The return of fire to the region, which cast ominous, orange glows over San Francisco to the south, is especially unwelcome after last October’s firestorms in the region, which were the deadliest in the state’s history.
But such a fire — ultimately produced by a grim mix of dry land, hot temperatures, and gusty winds — wasn’t unexpected.
Fire managers knew there was “significant fire potential” here. Any spark could turn into a nasty conflagration due to the exceptional amount of parched vegetation, or fuel, just waiting to burn.
“There’s indications we have record fuel loading right now,” Brenda Belongie, lead meteorologist of the U.S. Forest Service’s Predictive Services in Northern California, said in an interview. “There’s lots of dry grasses.”
“Grass is a big fire curator,” said Belongie. “You add wind to that and you’ve got a good combination.”
In the short term, grasses have just shot up this April, when the region received some much-needed rain after a drier winter.
“Timing is everything, said Belongie. “We got rain in April which allowed the grass crop to just explode.”
But grasses in past years have also proved to be big fuel contributors. Specifically, an abundance of grasses and other vegetation from the previous winter (2016-2017) were left to burn. This vegetation flourished after that profoundly rainy winter, one of California’s wettest on record.
And that winter was followed by another extreme: The state’s hottest summer ever recorded. All this vegetation proceeded to dry out, and was then followed by April’s growth.
“It’s last year’s leftovers and this year’s additions,” said Belongie.
But that’s not all.
Much of the land burned by the Country Fire, as well as the Pawnee Fire to the north, “has not burned in decades,” Gregory Giusti, a former forestry researcher for California’s Division of Agriculture and Natural Resources, said over email.
In short, decades of built-up vegetation, or fuel, has not been naturally thinned out by normal wildfire events.
“I don’t believe any of the acres currently burning have been impacted by the past fires so the fuel loads [grasses and vegetation] are heavy,” said Giusti.
The result of all this fuel, combined with weather conditions, has proven incendiary.
“This is certainly unprecedented fire growth for this time of year,” Gabe Lauderdale, a public information officer for Cal Fire, the state’s fire protection agency, said in an interview.

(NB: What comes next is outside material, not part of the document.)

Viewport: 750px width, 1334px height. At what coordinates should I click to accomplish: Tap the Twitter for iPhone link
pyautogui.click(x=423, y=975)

Lauderdale notes that later in the season, like September, is when the land is even drier and more susceptible to large fires.

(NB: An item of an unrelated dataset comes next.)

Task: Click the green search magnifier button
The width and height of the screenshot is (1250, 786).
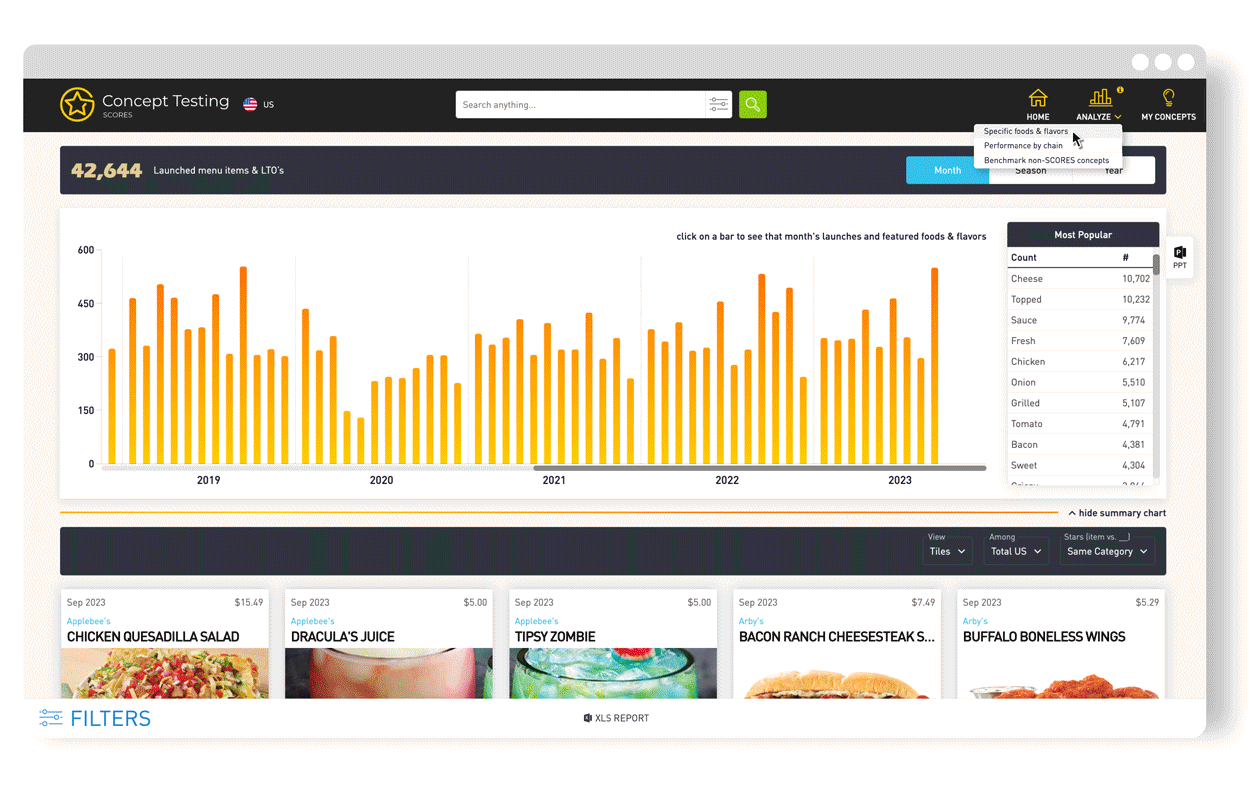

A fire like this in early July, however, “is not unknown,” said Belongie. Along with dry fuel and the shape of the land (“fire loves to run uphill”), the third factor of windy or hot weather can come at anytime, and stoke surges of fire.
“Weather is like the two-year-old in the group — it’s constantly changing,” she said.
Fortunately, the land burning so far is largely undeveloped.
“Though that is no comfort for those who do live the in fire’s path,” said Giusti.
California may be increasingly susceptible to loads of dried-out grasses in the future. Climate scientists say to prepare for periods of alternating extremes of grim drought and winter deluges — just like the abrupt transition from the state’s worst drought on record (2012-2016) to a winter rife with flooding.
This means loads of vegetation will shoot up, but might soon become parched for years at a time under the famously sunny, and often cloudless, California sky.